Stored entries:
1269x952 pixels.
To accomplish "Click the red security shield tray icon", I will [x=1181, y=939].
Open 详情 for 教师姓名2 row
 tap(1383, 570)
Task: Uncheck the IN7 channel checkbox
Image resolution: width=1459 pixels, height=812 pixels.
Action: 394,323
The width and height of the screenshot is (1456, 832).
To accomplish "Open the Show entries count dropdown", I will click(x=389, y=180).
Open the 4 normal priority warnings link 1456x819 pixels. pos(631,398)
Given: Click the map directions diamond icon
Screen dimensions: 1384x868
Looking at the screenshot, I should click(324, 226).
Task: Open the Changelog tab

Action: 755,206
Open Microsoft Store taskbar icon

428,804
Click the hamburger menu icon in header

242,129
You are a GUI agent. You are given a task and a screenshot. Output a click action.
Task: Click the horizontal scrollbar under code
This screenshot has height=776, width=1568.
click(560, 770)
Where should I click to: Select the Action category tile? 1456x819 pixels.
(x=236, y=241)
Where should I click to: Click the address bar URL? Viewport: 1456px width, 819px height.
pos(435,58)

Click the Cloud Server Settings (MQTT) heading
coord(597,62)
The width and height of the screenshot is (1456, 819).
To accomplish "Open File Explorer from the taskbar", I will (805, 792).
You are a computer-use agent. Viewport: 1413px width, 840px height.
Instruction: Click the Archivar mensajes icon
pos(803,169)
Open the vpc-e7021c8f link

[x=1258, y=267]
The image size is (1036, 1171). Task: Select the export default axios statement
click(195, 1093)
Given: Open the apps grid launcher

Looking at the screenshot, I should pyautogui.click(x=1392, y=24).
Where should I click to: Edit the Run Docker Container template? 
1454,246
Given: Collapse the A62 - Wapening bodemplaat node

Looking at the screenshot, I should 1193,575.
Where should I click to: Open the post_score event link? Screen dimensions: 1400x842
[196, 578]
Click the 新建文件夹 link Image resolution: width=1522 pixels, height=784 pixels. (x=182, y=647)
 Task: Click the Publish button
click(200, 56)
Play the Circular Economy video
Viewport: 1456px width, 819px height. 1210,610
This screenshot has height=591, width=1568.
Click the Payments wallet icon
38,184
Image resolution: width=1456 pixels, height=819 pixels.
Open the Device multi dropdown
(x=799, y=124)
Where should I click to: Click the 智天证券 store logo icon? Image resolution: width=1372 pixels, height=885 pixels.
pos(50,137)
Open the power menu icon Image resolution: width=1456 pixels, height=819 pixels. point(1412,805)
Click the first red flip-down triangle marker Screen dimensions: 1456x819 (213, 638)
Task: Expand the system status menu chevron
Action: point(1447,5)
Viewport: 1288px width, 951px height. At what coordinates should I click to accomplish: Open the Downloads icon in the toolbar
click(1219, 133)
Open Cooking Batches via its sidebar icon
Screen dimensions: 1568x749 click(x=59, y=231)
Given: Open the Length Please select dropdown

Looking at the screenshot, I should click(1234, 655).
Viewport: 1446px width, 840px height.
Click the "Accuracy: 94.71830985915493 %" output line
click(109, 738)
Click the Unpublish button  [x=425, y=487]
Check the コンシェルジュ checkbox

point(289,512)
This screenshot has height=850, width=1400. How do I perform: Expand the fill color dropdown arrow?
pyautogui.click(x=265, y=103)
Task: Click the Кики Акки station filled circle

Brief
Take the entries above and repeat them. Alter nothing.

Result of this task
1269x952 pixels.
To accomplish "Click the red security shield tray icon", I will [x=1181, y=939].
Open 详情 for 教师姓名2 row
 tap(1383, 570)
Task: Uncheck the IN7 channel checkbox
Image resolution: width=1459 pixels, height=812 pixels.
Action: 394,323
The width and height of the screenshot is (1456, 832).
To accomplish "Open the Show entries count dropdown", I will click(x=389, y=180).
Open the 4 normal priority warnings link 1456x819 pixels. pos(631,398)
Given: Click the map directions diamond icon
Screen dimensions: 1384x868
Looking at the screenshot, I should click(324, 226).
Task: Open the Changelog tab

Action: 755,206
Open Microsoft Store taskbar icon

428,804
Click the hamburger menu icon in header

242,129
You are a GUI agent. You are given a task and a screenshot. Output a click action.
Task: Click the horizontal scrollbar under code
This screenshot has height=776, width=1568.
click(560, 770)
Where should I click to: Select the Action category tile? 1456x819 pixels.
(x=236, y=241)
Where should I click to: Click the address bar URL? Viewport: 1456px width, 819px height.
pos(435,58)

Click the Cloud Server Settings (MQTT) heading
coord(597,62)
The width and height of the screenshot is (1456, 819).
To accomplish "Open File Explorer from the taskbar", I will (805, 792).
You are a computer-use agent. Viewport: 1413px width, 840px height.
Instruction: Click the Archivar mensajes icon
pos(803,169)
Open the vpc-e7021c8f link

[x=1258, y=267]
The image size is (1036, 1171). Task: Select the export default axios statement
click(195, 1093)
Given: Open the apps grid launcher

Looking at the screenshot, I should pyautogui.click(x=1392, y=24).
Where should I click to: Edit the Run Docker Container template? 
1454,246
Given: Collapse the A62 - Wapening bodemplaat node

Looking at the screenshot, I should 1193,575.
Where should I click to: Open the post_score event link? Screen dimensions: 1400x842
[196, 578]
Click the 新建文件夹 link Image resolution: width=1522 pixels, height=784 pixels. (x=182, y=647)
 Task: Click the Publish button
click(200, 56)
Play the Circular Economy video
Viewport: 1456px width, 819px height. 1210,610
This screenshot has height=591, width=1568.
Click the Payments wallet icon
38,184
Image resolution: width=1456 pixels, height=819 pixels.
Open the Device multi dropdown
(x=799, y=124)
Where should I click to: Click the 智天证券 store logo icon? Image resolution: width=1372 pixels, height=885 pixels.
pos(50,137)
Open the power menu icon Image resolution: width=1456 pixels, height=819 pixels. point(1412,805)
Click the first red flip-down triangle marker Screen dimensions: 1456x819 (213, 638)
Task: Expand the system status menu chevron
Action: point(1447,5)
Viewport: 1288px width, 951px height. At what coordinates should I click to accomplish: Open the Downloads icon in the toolbar
click(1219, 133)
Open Cooking Batches via its sidebar icon
Screen dimensions: 1568x749 click(x=59, y=231)
Given: Open the Length Please select dropdown

Looking at the screenshot, I should click(1234, 655).
Viewport: 1446px width, 840px height.
Click the "Accuracy: 94.71830985915493 %" output line
click(109, 738)
Click the Unpublish button  [x=425, y=487]
Check the コンシェルジュ checkbox

point(289,512)
This screenshot has height=850, width=1400. How do I perform: Expand the fill color dropdown arrow?
pyautogui.click(x=265, y=103)
Task: Click the Кики Акки station filled circle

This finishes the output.